Everywhere I see flame, as memories are burnt in their thousands. And everywhere, through the ones that remain, the Carillon tolls and it takes on a tone I had never before heard. I understand as if for the first time. Chimes are tolling out death. Human death and the death of stories.

I emerge finally from the tide. Tired like after a long run in the under. But weak too, as if from hunger or missing blood or air.

I catch Lucien up on the memories I have been given, and he places them carefully in the stickwrap bag from Mary. They look so jumbled and meaningless in there. A small mettle bell without a clapper. A handful of lead and some para squares lettered with code. A burnt book. A bundle of twigs bound in red string. A picture of a child painted on cloth. Flotsam and jetsam.

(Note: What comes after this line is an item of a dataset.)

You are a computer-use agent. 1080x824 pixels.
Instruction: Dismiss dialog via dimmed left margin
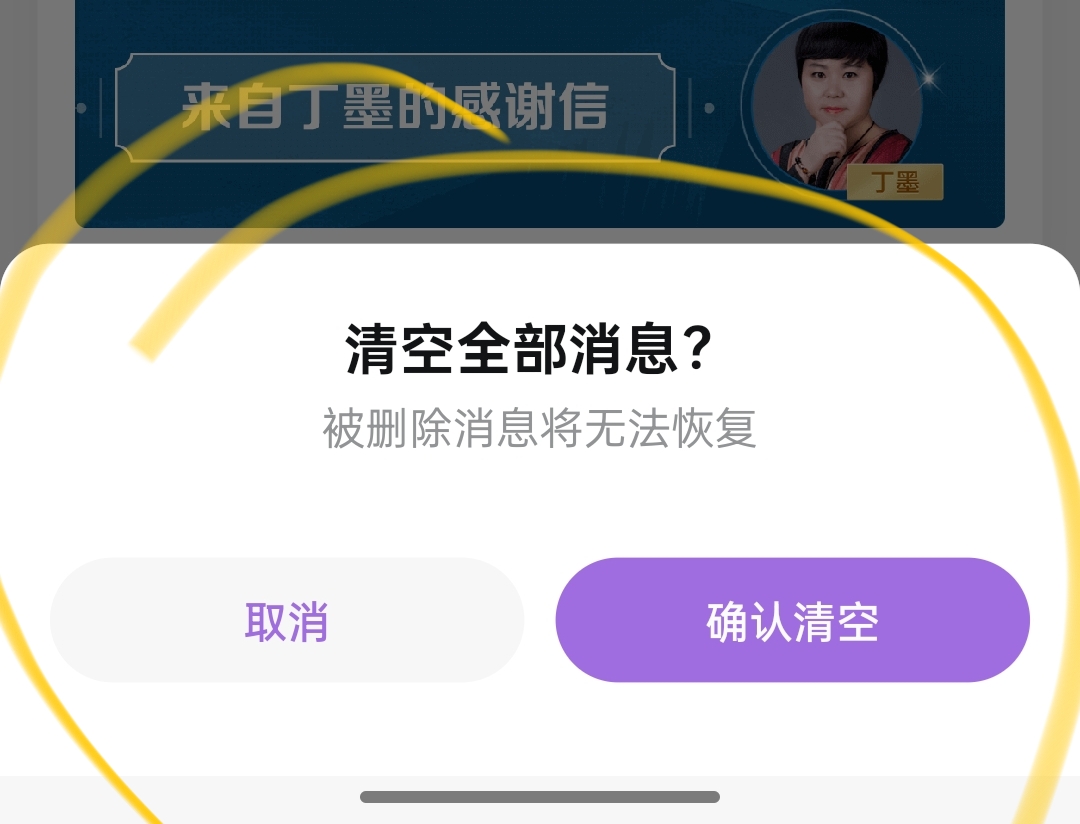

‘Last one,’ says Mary. ‘Are you ready, my dear? You look all in.’

I take a deep breath and pull my shoulders down. The story I will need to tell is all there in that bag, but I feel uncertain whether I can untangle it, what I can make out of it.

‘The last one is here.’ She points to her closed left hand, fingers shut in tight keeping. ‘But I need my last one in exchange.’

Without waiting, she picks up my memory bag.

From it, she brings forth a candle. It is my memory of the night in the narrowboat. Our bunks next to each other. His hand, that strange moment when the distance between us was crossed. The hardest journey of all of them. The feel of his hair against my hands. His face in the tawny light. The taste of his mouth.

‘No!’ I say, forte. ‘I need that one. I have to keep it.’ I am so tired that I feel my knees bending.

‘What is it?’ asks Lucien.

‘A love token?’ says Mary, her beaklike mouth pursed. ‘I understand, my dear, but we have an agreement.’

‘The candle,’ I tell Lucien, because there is little point being embarrassed now, if I will forget it anyway. ‘From the narrowboat.’

Lucien takes my hand. His is dry and cool. He squeezes my fingers hard and he brings his head close to mine. His breath against my ear.

‘I won’t let you forget.’

But I am filled with dread. What if he is not able to stop it? I look up at Mary.

There is no choice. Even if there were a choice, there is barely enough of me left to make it.